### Information given
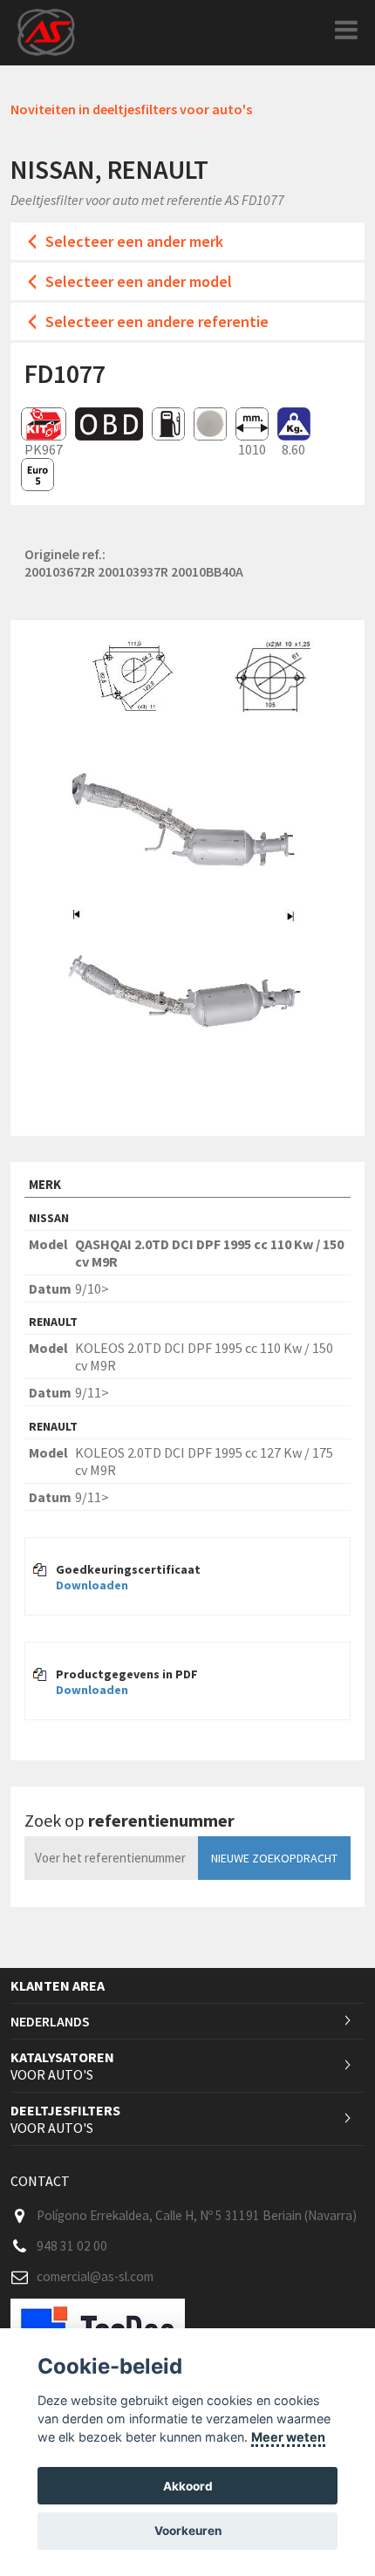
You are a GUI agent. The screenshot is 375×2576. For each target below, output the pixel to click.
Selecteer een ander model (138, 281)
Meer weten (288, 2436)
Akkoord (188, 2486)
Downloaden (92, 1585)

### Work request
The preceding listing must be repeated exactly, with all images dropped.

### Task result
You are a GUI agent. The screenshot is 375×2576. For each target below, output the pixel to click.
Selecteer een ander model (138, 281)
Meer weten (288, 2436)
Akkoord (188, 2486)
Downloaden (92, 1585)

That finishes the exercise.